The aftermath of this event has still not subsided to this day. The White House can hardly claim ignorance of the relevant markets on Polymarket. Upon observing the account profiles, it is also hard not to suspect the existence of insider trading.


On May 8th, as the UFO files were officially disclosed, the market on Polymarket asking "Will Trump disclose UFO files before 2027" was settled as "yes." This market had a total trading volume of $845,000, and the account that bet "yes" earned tens of thousands of dollars.


However, the situation was not so straightforward for another market.


The trading event asking "Will the U.S. confirm the existence of aliens before ___" had a total trading volume of over $35 million. From April 1st until the release of the files, this market saw an influx of numerous new accounts. Many of these accounts exhibited highly consistent behavioral patterns, only buying "yes" in this market, with no transaction records in any other type of market, and their registration and opening positions almost perfectly aligned.


According to statistics, at least 13 of these new accounts bought in with over $1,000 on the "confirmation this year" option, with a total potential payoff exceeding $10 million. Looking at each account individually, they could all be explained as "well-informed new users." If the subsequent release of related documents or statements by officials align with the settlement conditions of this market, this $10 million could be cashed out.


The entire Hollywood is betting on UFO themes in 2026


On June 12th, Spielberg's UFO movie "Disclosure Day" was simultaneously released worldwide in IMAX.

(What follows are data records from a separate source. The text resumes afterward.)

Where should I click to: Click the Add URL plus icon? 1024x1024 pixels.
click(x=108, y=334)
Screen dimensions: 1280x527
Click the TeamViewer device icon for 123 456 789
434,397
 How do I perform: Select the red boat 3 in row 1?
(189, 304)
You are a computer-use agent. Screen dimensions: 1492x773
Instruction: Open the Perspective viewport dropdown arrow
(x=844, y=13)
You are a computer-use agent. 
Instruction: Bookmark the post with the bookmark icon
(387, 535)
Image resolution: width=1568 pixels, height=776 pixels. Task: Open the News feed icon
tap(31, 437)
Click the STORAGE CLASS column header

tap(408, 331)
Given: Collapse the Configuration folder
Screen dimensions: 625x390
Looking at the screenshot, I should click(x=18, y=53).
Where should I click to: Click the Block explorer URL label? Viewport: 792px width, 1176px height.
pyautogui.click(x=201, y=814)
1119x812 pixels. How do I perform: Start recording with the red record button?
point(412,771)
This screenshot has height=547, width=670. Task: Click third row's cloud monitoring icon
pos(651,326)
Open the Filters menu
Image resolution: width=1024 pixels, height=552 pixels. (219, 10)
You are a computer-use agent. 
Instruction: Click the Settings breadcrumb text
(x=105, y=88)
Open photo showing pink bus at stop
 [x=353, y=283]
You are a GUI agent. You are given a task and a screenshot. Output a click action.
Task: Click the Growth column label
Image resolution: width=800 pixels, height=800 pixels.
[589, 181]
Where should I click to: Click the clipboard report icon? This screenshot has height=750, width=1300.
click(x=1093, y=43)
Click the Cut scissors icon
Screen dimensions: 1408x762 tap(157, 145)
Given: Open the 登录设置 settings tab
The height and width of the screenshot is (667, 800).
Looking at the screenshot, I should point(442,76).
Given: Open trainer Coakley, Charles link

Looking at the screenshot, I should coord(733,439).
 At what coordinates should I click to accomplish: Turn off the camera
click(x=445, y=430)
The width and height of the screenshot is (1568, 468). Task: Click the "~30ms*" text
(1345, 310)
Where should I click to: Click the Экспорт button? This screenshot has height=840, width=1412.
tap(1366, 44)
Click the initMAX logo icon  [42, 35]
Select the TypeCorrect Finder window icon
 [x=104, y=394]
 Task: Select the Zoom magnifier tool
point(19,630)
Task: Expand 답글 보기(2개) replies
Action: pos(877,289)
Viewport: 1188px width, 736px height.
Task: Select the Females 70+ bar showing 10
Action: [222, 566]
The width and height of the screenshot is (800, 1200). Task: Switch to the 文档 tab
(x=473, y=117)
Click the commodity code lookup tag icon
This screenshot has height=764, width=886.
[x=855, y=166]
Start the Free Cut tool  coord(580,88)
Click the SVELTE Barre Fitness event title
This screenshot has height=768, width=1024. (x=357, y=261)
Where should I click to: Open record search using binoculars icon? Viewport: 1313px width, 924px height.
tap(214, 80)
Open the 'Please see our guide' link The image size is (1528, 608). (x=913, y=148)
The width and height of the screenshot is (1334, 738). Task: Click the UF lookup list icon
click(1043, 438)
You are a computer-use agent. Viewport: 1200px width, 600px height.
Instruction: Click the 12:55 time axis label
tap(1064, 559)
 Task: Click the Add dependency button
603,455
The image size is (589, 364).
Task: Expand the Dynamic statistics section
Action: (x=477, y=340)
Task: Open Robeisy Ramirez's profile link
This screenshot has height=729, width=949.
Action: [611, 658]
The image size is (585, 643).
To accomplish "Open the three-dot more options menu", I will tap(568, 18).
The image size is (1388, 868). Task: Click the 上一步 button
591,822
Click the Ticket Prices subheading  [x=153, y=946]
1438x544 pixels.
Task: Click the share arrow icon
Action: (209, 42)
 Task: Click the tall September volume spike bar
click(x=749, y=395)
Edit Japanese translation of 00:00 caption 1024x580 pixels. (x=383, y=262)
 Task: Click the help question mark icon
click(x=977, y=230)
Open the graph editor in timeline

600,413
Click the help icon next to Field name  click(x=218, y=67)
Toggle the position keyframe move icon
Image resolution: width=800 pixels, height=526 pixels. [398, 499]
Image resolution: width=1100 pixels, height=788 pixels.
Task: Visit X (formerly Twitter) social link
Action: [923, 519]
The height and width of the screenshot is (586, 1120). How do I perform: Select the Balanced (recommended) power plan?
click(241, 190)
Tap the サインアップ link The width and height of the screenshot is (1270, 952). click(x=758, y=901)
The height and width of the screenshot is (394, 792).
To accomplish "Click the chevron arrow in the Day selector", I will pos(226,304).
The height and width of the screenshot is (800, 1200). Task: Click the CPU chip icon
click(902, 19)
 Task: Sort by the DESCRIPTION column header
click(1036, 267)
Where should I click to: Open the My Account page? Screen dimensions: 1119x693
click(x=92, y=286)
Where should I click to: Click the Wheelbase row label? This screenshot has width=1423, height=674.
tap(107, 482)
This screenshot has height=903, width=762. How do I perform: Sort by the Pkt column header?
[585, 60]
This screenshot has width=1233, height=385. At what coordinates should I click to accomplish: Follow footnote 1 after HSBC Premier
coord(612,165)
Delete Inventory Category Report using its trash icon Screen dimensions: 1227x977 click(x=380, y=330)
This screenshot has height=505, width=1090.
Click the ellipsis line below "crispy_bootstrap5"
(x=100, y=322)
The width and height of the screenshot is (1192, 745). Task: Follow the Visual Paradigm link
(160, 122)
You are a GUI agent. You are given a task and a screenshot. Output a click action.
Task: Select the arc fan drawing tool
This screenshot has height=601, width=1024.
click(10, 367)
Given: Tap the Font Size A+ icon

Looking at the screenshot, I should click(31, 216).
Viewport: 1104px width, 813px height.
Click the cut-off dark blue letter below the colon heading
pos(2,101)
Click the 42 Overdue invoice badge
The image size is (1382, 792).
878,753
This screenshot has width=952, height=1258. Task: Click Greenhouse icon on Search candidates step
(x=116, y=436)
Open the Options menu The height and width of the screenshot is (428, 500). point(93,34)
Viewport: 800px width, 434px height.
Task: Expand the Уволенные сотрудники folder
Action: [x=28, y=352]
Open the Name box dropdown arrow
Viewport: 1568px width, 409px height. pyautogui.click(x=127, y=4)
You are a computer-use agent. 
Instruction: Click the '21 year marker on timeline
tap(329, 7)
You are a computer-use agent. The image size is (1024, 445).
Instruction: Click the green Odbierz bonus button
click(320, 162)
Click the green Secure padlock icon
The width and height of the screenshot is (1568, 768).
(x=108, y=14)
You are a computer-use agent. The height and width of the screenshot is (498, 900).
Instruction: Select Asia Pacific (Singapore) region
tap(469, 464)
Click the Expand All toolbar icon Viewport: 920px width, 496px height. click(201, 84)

The tagline of this movie is "All Will Be Disclosed," directly borrowing from the core slogan of the UFO community's "Disclosure Movement." Produced by Universal Pictures, scored by John Williams (in his 30th collaboration with Spielberg), starring Emily Blunt as a Kansas City weather anchor, Josh O'Connor as the whistleblower, and Colin Firth as the villainous CEO. The script was written by David Koepp, who previously worked with Spielberg on "Jurassic Park" and "War of the Worlds."


On May 8, Trump released UFO files, just 35 days before the release of this movie.


This timing did not escape anyone's notice. The Hollywood Reporter wrote, "The Pentagon has promised to 'roll out new material,' and for Universal's upcoming Spielberg film, the timing couldn't be better." The Wrap dedicated a paragraph in the article: "The happiest person is Spielberg. His movie is coming out in June, receiving completely free nationwide publicity."


Meanwhile, the entire Hollywood is betting on UFO themes for 2026: Apple Original Films is working on a UAP movie directed by Joseph Kosinski, produced by Jerry Bruckheimer, with David Grusch (the UFO whistleblower who testified before Congress in 2023) as a consultant; Hulu is rebooting X-Files; and 20th Century is also working on a movie related to Roswell.


Producer Bryce Zabel told THR, "The UFO/UAP reality is the zeitgeist of our era. Obama and Trump are two completely opposite presidents, but both take this possibility seriously."


This statement translates to: Hollywood has already turned UFOs into a bipartisan, cross-era stable IP. This is more important than any single film; it signifies that the industry believes this theme can at least carry through the 2028 election.